VGLL4 regulates the Wnt/β-catenin signaling pathway and acts as an oncogenic factor in acute myeloid leukemia

Objective To investigate the expression, function, and underlying mechanism of VGLL4 in AML.Methods Bioinformatic analysis of TCGA data by GEPIA website was performed. VGLL4 protein expression was analyzed by Western blot. We then performed functional assays (CCK-8, colony formation, and Transwell) to evaluate the effects of VGLL4 knockdown and overexpression on the proliferation, migration, and Matrigel matrix penetration ability of AML cell lines.
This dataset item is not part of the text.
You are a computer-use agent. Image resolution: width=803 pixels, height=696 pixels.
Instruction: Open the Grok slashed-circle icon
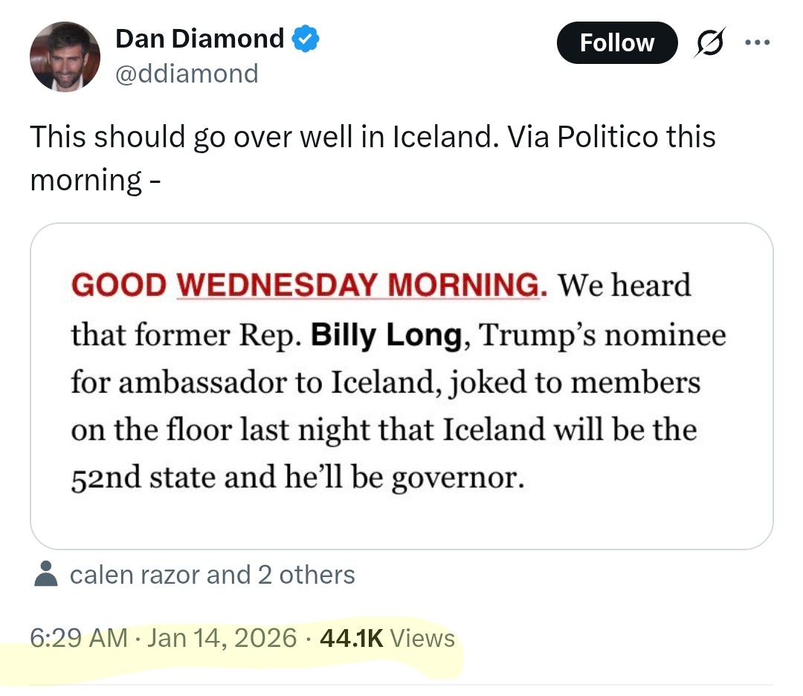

Apoptosis was assessed by flow cytometry, and the expression of key Wnt/β-catenin pathway proteins was examined by Western blot.Results Compared with controls, VGLL4 was significantly upregulated in AML. Functionally, VGLL4 knockdown potently suppressed AML cell proliferation, migration, and Matrigel matrix penetration ability, promoted apoptosis, and downregulated the expression of key pathway proteins, including β-catenin and GSK3β.Conclusion VGLL4 acts as an oncogenic factor in AML, potentially through activating the Wnt/β-catenin pathway. Thus, we propose VGLL4 as a promising molecular target for AML therapy.